Quickstart & setup

The Giskard Hub SDK provides a Python interface to interact with the Giskard Hub programmatically. This allows you to automate your testing workflows, integrate with your CI/CD pipelines, and build custom tools on top of the Hub.

Setup projects, agents and knowledge bases

Setup and organize projects, agents and knowledge bases

Setup projects, agents and knowledge bases

Launch vulnerability scans

Automatically scan your agent for safety and security failures.

Launch vulnerability scans

Create test cases and datasets

Create, update, and delete test cases and datasets manually or using synthetic data generation

Create test cases and datasets

Review and refine test cases and metrics

Run, review, schedule and compare evaluation runs

Execute tests, review results, schedule and compare evaluations programmatically in the Hub or locally

Run, review, schedule and compare evaluation runs

API Reference

Complete SDK documentation for the Hub entities and resources

API reference

High-level workflow

        graph LR
    B[<a href="scan/index.html" target="_self">Red Team Scan</a>] -->  D[<a href="datasets/index.html" target="_self">Create Test Cases</a>]
    D --> F[<a href="annotate/index.html" target="_self">Annotate & Assign Checks</a>]
    F --> G[<a href="evaluations/index.html" target="_self">Run Evaluations</a>]
    G --> H[<a href="evaluations/index.html" target="_self">Review Results</a>]
    H --> F
    H --> B

Install the client library

The library is compatible with Python 3.10 to 3.14.

pip install giskard-hub

Authentication

To use the SDK, you need to authenticate with the Hub.

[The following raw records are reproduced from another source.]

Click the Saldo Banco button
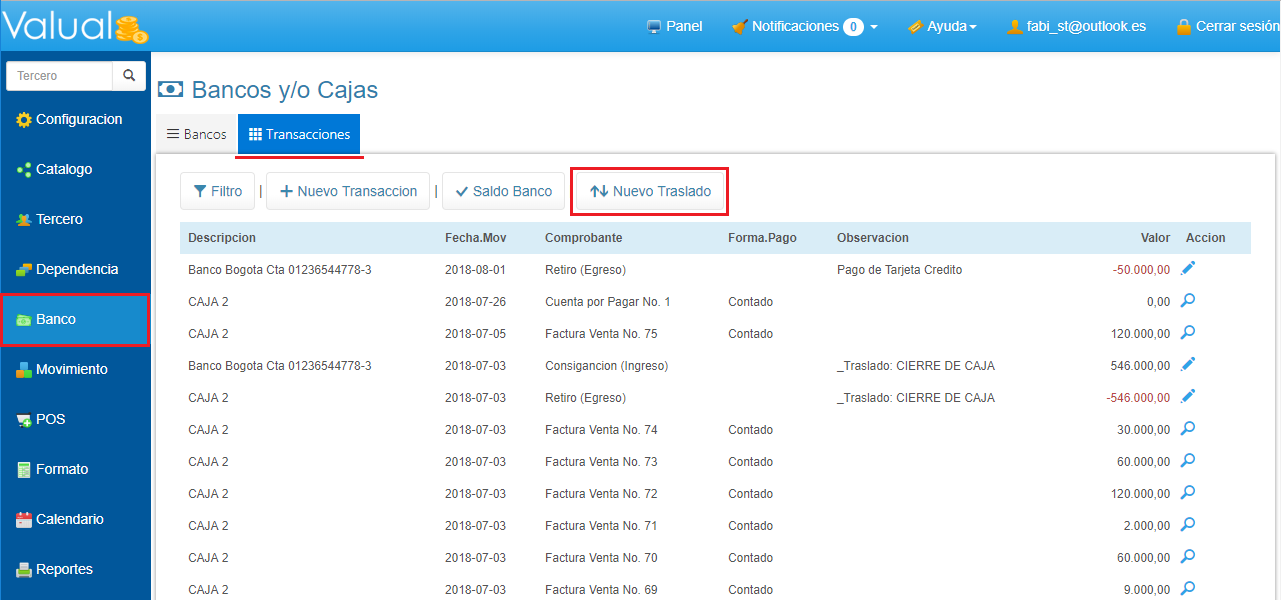The image size is (1281, 600). point(503,191)
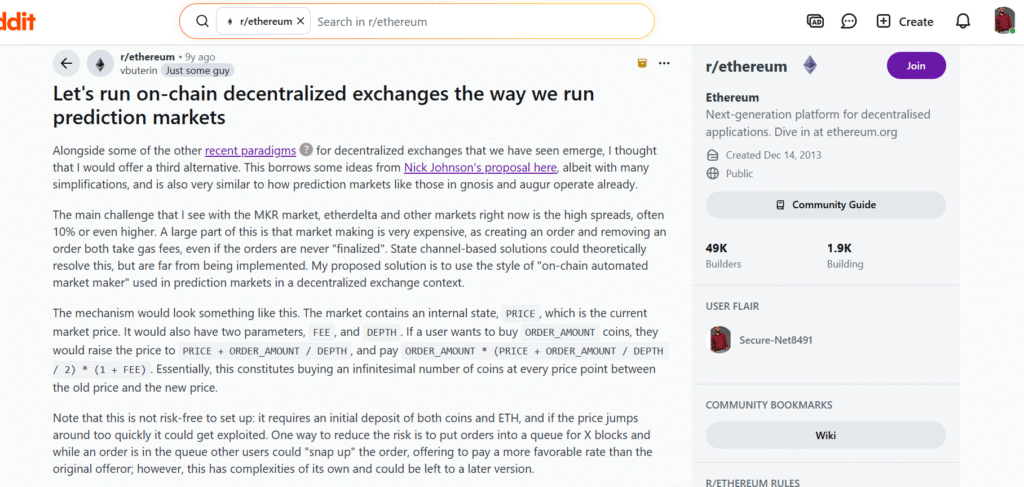The height and width of the screenshot is (487, 1024).
Task: Click the gold award icon on post
Action: point(642,63)
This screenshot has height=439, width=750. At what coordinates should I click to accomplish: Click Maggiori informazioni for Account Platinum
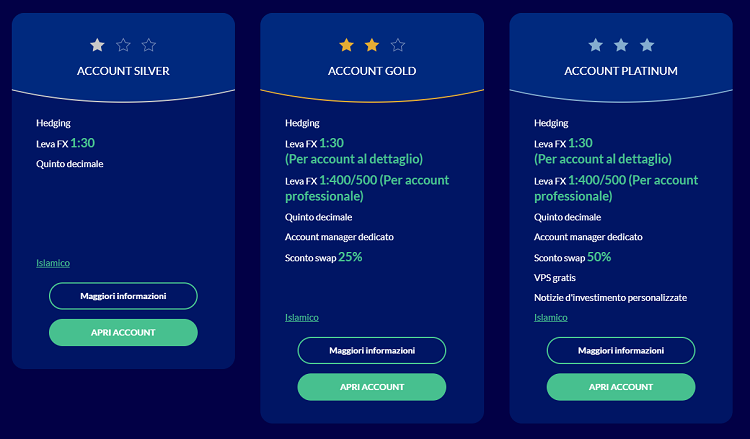(621, 351)
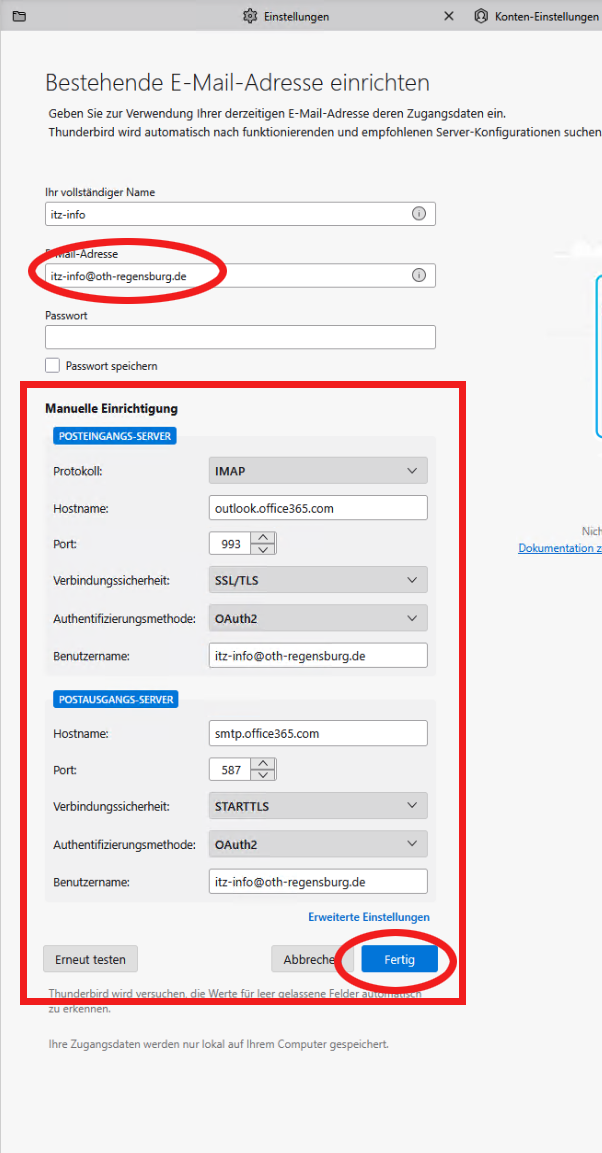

You can do this by setting the following environment variables:

export GISKARD_HUB_URL="https://your-hub-url"
export GISKARD_HUB_TOKEN="your-token"

Alternatively, you can pass these values directly to the client:

from giskard_hub import HubClient

hub = HubClient(
    url="https://your-hub-url",
    token="your-token"
)

Tip

Make sure you are using the correct URL for your Giskard Hub instance. The URL should end with /_api.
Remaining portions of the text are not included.